Your objective:
Set the records down once more so that they match the source word for word.

[Stored data]
········
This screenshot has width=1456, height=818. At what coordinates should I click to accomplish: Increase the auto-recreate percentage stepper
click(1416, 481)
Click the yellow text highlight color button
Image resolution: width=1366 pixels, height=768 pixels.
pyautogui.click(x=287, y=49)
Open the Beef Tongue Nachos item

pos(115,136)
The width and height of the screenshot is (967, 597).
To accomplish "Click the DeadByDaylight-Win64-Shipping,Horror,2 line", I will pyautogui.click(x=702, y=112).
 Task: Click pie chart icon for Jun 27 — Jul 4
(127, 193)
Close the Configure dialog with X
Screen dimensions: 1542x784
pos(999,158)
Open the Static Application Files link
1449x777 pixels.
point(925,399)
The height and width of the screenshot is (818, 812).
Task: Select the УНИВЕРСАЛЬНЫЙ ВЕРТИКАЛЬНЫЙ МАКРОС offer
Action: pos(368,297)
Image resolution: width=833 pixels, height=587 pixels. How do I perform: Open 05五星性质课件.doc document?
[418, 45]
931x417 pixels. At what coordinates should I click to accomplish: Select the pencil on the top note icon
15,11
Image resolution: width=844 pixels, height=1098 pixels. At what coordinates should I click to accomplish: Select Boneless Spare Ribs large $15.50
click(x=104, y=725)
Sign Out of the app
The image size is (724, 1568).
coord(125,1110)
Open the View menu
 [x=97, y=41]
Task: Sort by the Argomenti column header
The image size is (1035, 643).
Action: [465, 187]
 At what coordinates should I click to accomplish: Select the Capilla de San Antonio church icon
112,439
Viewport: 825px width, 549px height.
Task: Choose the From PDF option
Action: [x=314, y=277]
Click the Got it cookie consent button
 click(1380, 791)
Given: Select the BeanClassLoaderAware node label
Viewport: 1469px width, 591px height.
········
Completed task:
This screenshot has width=1456, height=818. At what coordinates should I click to accomplish: Increase the auto-recreate percentage stepper
click(1416, 481)
Click the yellow text highlight color button
Image resolution: width=1366 pixels, height=768 pixels.
pyautogui.click(x=287, y=49)
Open the Beef Tongue Nachos item

pos(115,136)
The width and height of the screenshot is (967, 597).
To accomplish "Click the DeadByDaylight-Win64-Shipping,Horror,2 line", I will pyautogui.click(x=702, y=112).
 Task: Click pie chart icon for Jun 27 — Jul 4
(127, 193)
Close the Configure dialog with X
Screen dimensions: 1542x784
pos(999,158)
Open the Static Application Files link
1449x777 pixels.
point(925,399)
The height and width of the screenshot is (818, 812).
Task: Select the УНИВЕРСАЛЬНЫЙ ВЕРТИКАЛЬНЫЙ МАКРОС offer
Action: pos(368,297)
Image resolution: width=833 pixels, height=587 pixels. How do I perform: Open 05五星性质课件.doc document?
[418, 45]
931x417 pixels. At what coordinates should I click to accomplish: Select the pencil on the top note icon
15,11
Image resolution: width=844 pixels, height=1098 pixels. At what coordinates should I click to accomplish: Select Boneless Spare Ribs large $15.50
click(x=104, y=725)
Sign Out of the app
The image size is (724, 1568).
coord(125,1110)
Open the View menu
 [x=97, y=41]
Task: Sort by the Argomenti column header
The image size is (1035, 643).
Action: [465, 187]
 At what coordinates should I click to accomplish: Select the Capilla de San Antonio church icon
112,439
Viewport: 825px width, 549px height.
Task: Choose the From PDF option
Action: [x=314, y=277]
Click the Got it cookie consent button
 click(1380, 791)
Given: Select the BeanClassLoaderAware node label
Viewport: 1469px width, 591px height.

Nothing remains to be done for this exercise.